Electricity utility Endesa has secured connection permit to replace its Pego Coal Power Plant in Portugal with 365 MW solar, 264 MW wind and integrated storage of 168.6 MW, along with a 500 kW electrolyzer to produce green hydrogen.
The storage component will be the largest battery in Europe, the company claimed after winning Pego fair transition contest for proposing socio-economic development of the region. It plans to execute the entire project, which the company's Director General of Generation Rafael González calls the renewable model of the future, through its subsidiary Endesa Generación Portugal.
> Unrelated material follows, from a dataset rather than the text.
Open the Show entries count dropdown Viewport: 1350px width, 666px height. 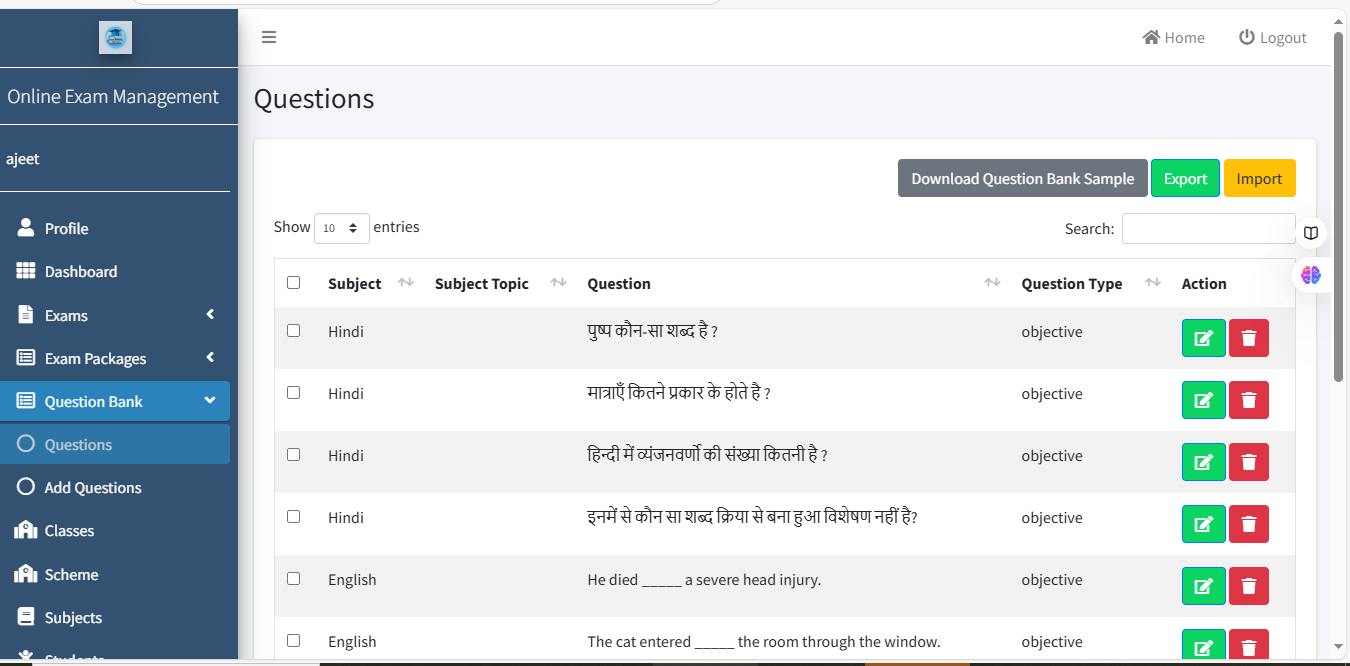[x=341, y=228]
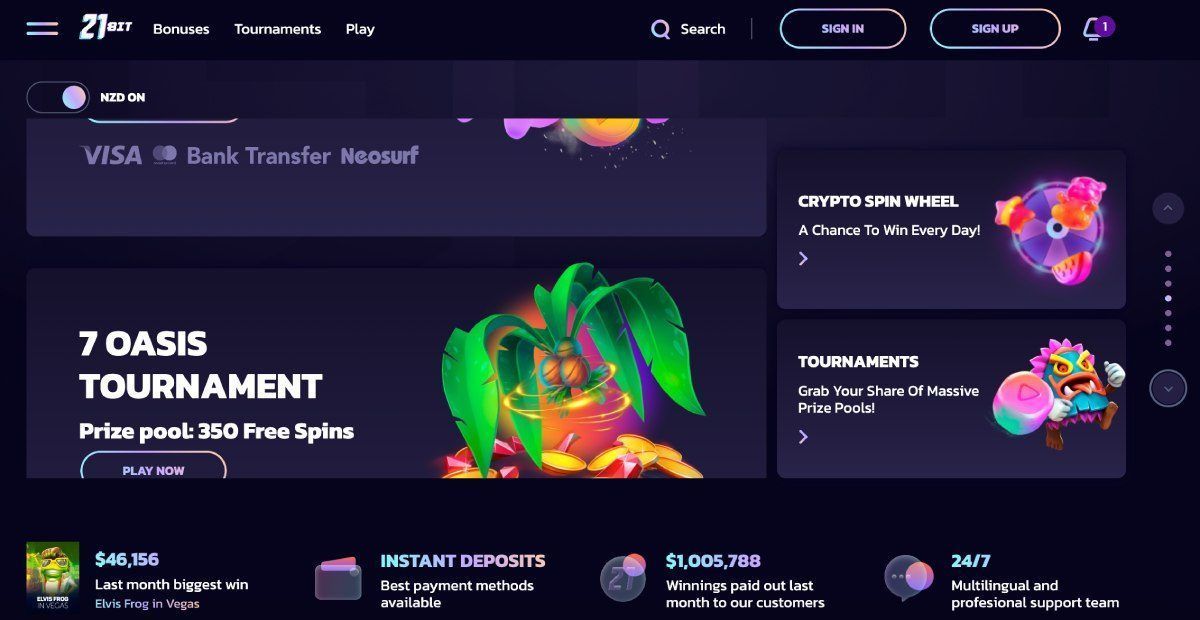Open Crypto Spin Wheel chevron arrow

[x=803, y=259]
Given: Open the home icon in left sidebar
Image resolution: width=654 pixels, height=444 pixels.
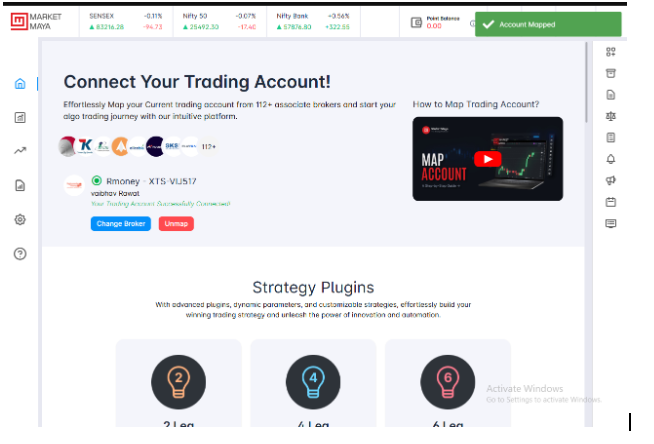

The €600 million ($662 million) project will see most of the renewable energy generated injected into the Public Service Electricity Network (RESP) via 224 MVA, and surplus that cannot be managed by the storage system to be used to power a 500 kW electrolyzer.
"This innovative model -possible thanks to the advanced Portuguese legislation on hybridization and storage of electrical energy-, will allow to obtain almost 6,000 hours of production, superior to the operation of any conventional thermal plant," explained the company.
Earlier Endesa's proposal was to equip the place with 650 MW solar and 100 MW storage capacity to produce 1,500 tons green hydrogen annually (see Endesa To Replace Coal Plant In Portugal With Solar+Storage).